Trustco needed to raise fund for a variety of projects going forward to maintain growth momentum, and thus sought funding. Primarily, this involves the development of the Meya Mine in Sierra Leone in order to allow it to go into full production, as the exploration results had revealed it was a resource of at least 3 million carats – or in order words, having a value of at least USD 1 billion at the current prevailing diamond prices.
But Trustco was not only looking towards expanding its resources segment. Its banking and finance segment required financing as well – not only for the Trustco Finance loan book, but also to capitalize the burgeoning Trustco Bank, to enable it to provide mortgage bonds, SME loans, personal loans and commercial loans. The insurance segment was also looking to identify opportunities in the market, and of course, given Namibia’s credit downgrade, the group was also exploring restructuring its existing debt obligations.
The precarious position of Namibia’s economy meant that Trustco could not feasibly raise debt capital in the current market conditions, but using equity to raise this capital would incur further dilution in the holdings of the group’s existing shareholders. A new, innovative approach was required to enable Trustco to pursue these opportunities.
This approach was to raise debt capital, but not from traditional funder – but rather from Trustco’s majority shareholder, Dr van Rooyen. In this way, no additional shareholder dilution would occur. Dr van Rooyen would then raise this debt capital by using the additional equity he was issued, thereby ensuring that no change of control occurred, and basically converting part of his equity in Trustco into debt.
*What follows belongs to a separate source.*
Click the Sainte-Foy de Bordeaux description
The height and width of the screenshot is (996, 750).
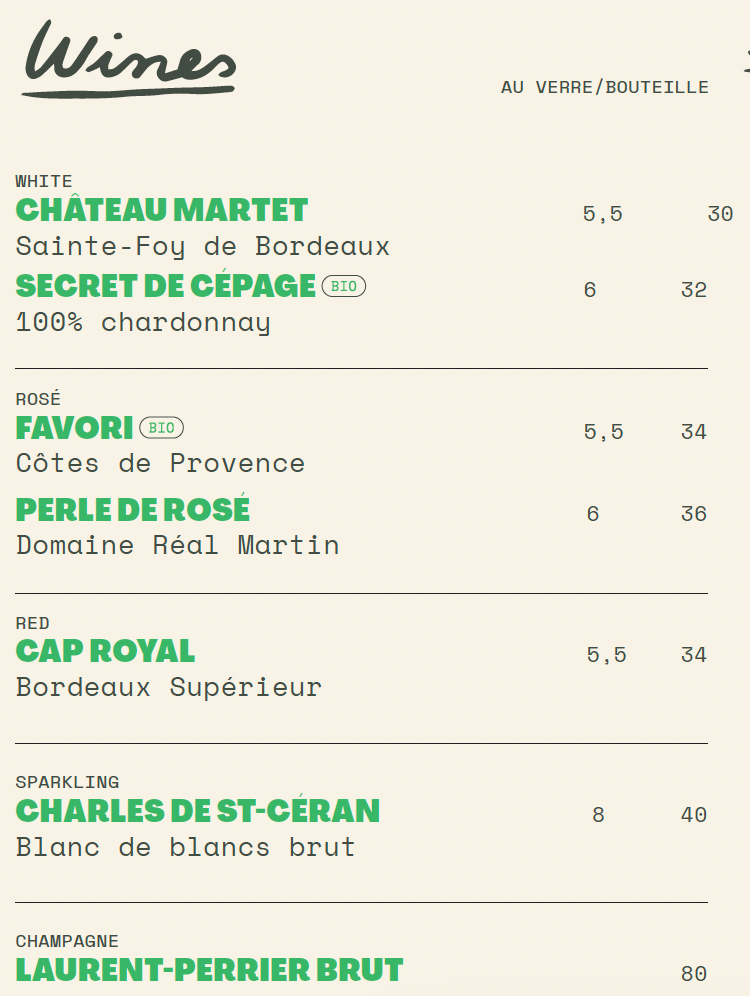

Dr van Rooyen retained an option to convert this debt back into equity in future at a higher share price should he not wish to retain this debt, albeit at a high share price.
During January this year, this plan was put to a shareholder vote, where Dr van Rooyen was not allowed to vote, and it was approved by 99.9% of minority shareholders. Minority shareholder were quite enthused that this transaction would not only provide capital, but also increase the share’s free float, enhancing liquidity in the share as well as widening its shareholder base.
During February, the capital raise began in earnest. A portion of the shares were disbursed on the open market, but private placements were contracted to place all of the NAD 1 billion worth of shares that had been pledged to this capital raise programme. By the end of March, however, the capital raise of NAD 1 billion was oversubscribed, and a total of NAD 1.269 billion was raised.
As a result, Trustco was not only able to capitalize ass of its business segments for long-term growth, but was able to do so without diluting existing shareholder, or acquiring debt from new international funders. The outcome of this capital raising exercise resulted in a textbook example of how any company can raise the bar for funding and maintain its drive towards growth, no matter the economic situation.